"Nagini, my beautiful sssserpent, we have a new missssssion." Voldemort circled around his followers, his snake slithering behind him. He couldn't see their faces, but he could sense that they were terrified. As usual. They were in a dark forest, illuminated only by his wand, giving out a faint white glow. It cast Voldemort's face in a menacing light, as well as the huge snake behind him. He gave a dark chuckle, and stopped before the robed figure he knew was Lucius Malfoy. "Lucius," he said in a menacingly soft voice. "Tell me again, what we will be doing."
Malfoy bowed his head, hiding his ornate mask under his robes. "We will be attempting to raid an Order house for information on the prophecy, my Lord." After he had said this, he knew the mistake he had made.

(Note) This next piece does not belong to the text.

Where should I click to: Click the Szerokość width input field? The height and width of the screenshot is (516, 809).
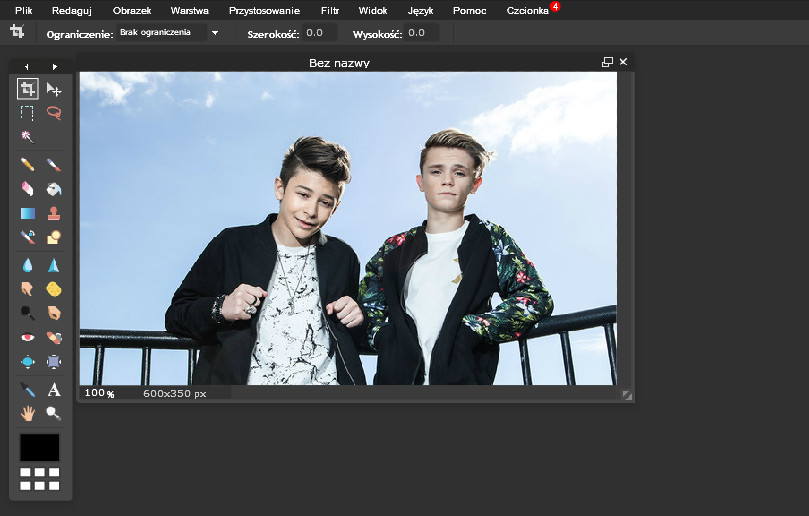point(319,33)
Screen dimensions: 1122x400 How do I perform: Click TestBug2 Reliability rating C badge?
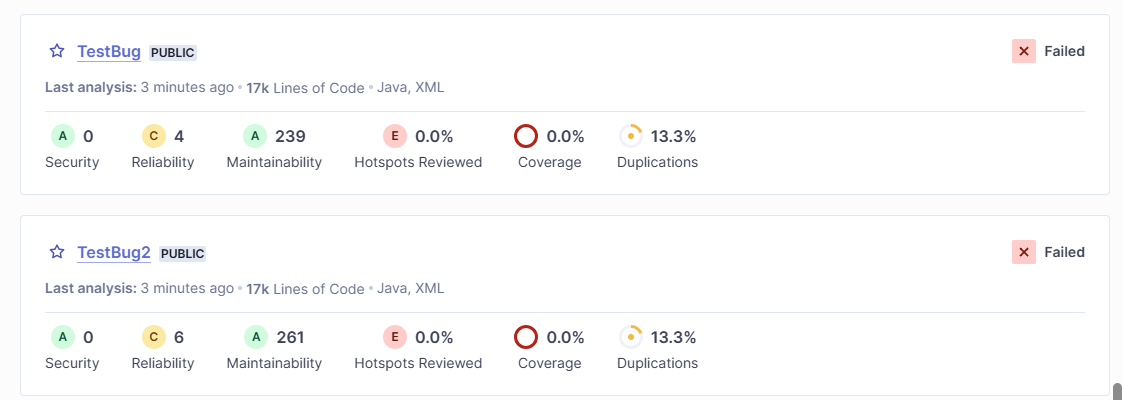(x=154, y=337)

"Attempting, you say?" Voldemort asked, leaning in farther. "Oh, Lucius. You know that we will have no attempting in the inner circle." He turned his back and looked around the ring of Death Eaters, his eyes resting on one follower taller than the rest. He trusted this individual, an honor not given to everyone. "Severus."
The masked figure inclined his head. "My Lord?" he asked seriously.
"Do you think it is appropriate to punish Lucius, here?" the Dark Lord asked him stretching out his wand hand.
"You shall do whatever you please," Snape said. Voldemort looked satisfied at his reply.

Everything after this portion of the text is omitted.